Source: “Onwards and upwards or down and out? Where to from here?”, CoreLogic RP Data, 2015.
Home loan repayments remain affordable
Although the growth in household incomes is currently low, trends have indicated that home loan repayments are in fact much more affordable than they have been in previous years. Matthew Hassan, Westpac’s senior economist has said that the burden on interest payments on mortgages is not really high, but there is a sensitivity for future interest rates.
This graph indicates that the ratio of interest payments to household incomes has actually been on a downwards trend for the past 4 to 5 years. With growth in wages slowing, lower interest rates help counteract lower incomes. This means wider affordability of home loans and a healthy demand for property.
The prevalence of mortgage buffers amongst Australian home owners is another indicator which offsets the notion that our property market is a bubble about to burst.
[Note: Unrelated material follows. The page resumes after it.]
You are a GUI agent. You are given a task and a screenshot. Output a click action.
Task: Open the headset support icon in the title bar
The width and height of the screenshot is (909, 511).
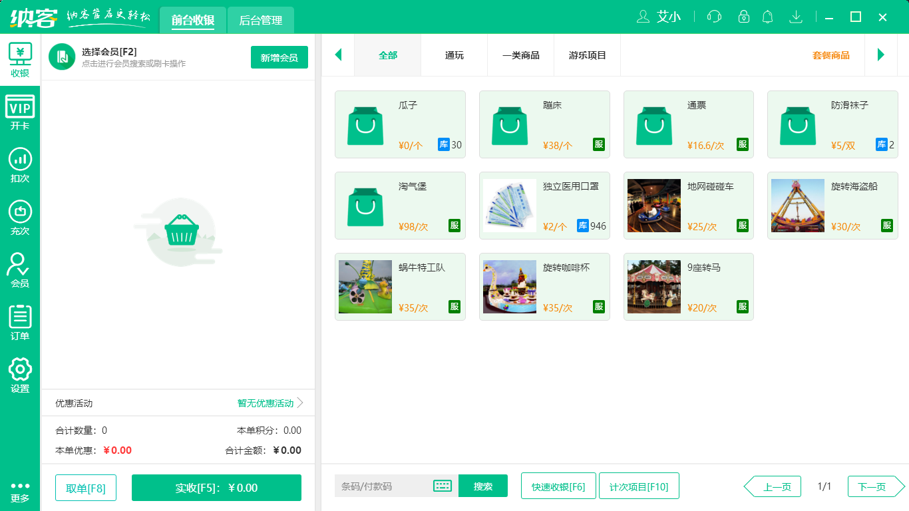point(713,17)
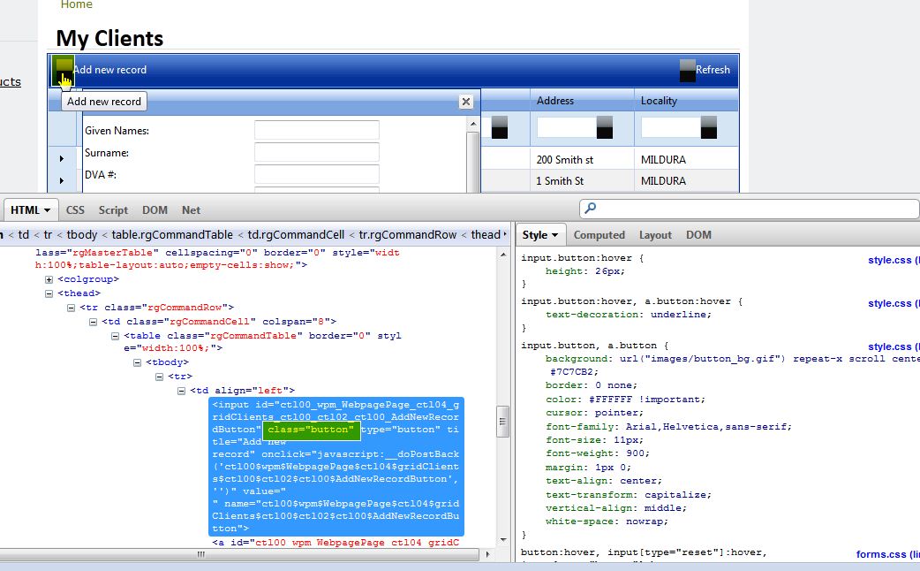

According to the RBA, the amount of Australian households paying off their home loans ahead of schedule is high compared with many other countries. Aggregate mortgage buffers are currently on the rise in Australia. Although this might be indicative of lower interest rates with borrowers not reducing their repayment amount throughout the course of their loan, it still means that owners can afford their repayments and are continuing to pay off their mortgages early.
Credit isn’t rapidly rising
One major indicator that we might be in a property bubble is a rapid rise in credit. If we were to witness a rapid increase to credit growth, it would be a cause for concern for the property market and Australian economy. Although credit rates have been on a slight upwards trend since 2009, they remain fairly steady and growth is much lower than previous peaks.
Despite popular debate that Australia’s property market is a bubble about to burst, the economic signs should curtail fears of an impending market crash.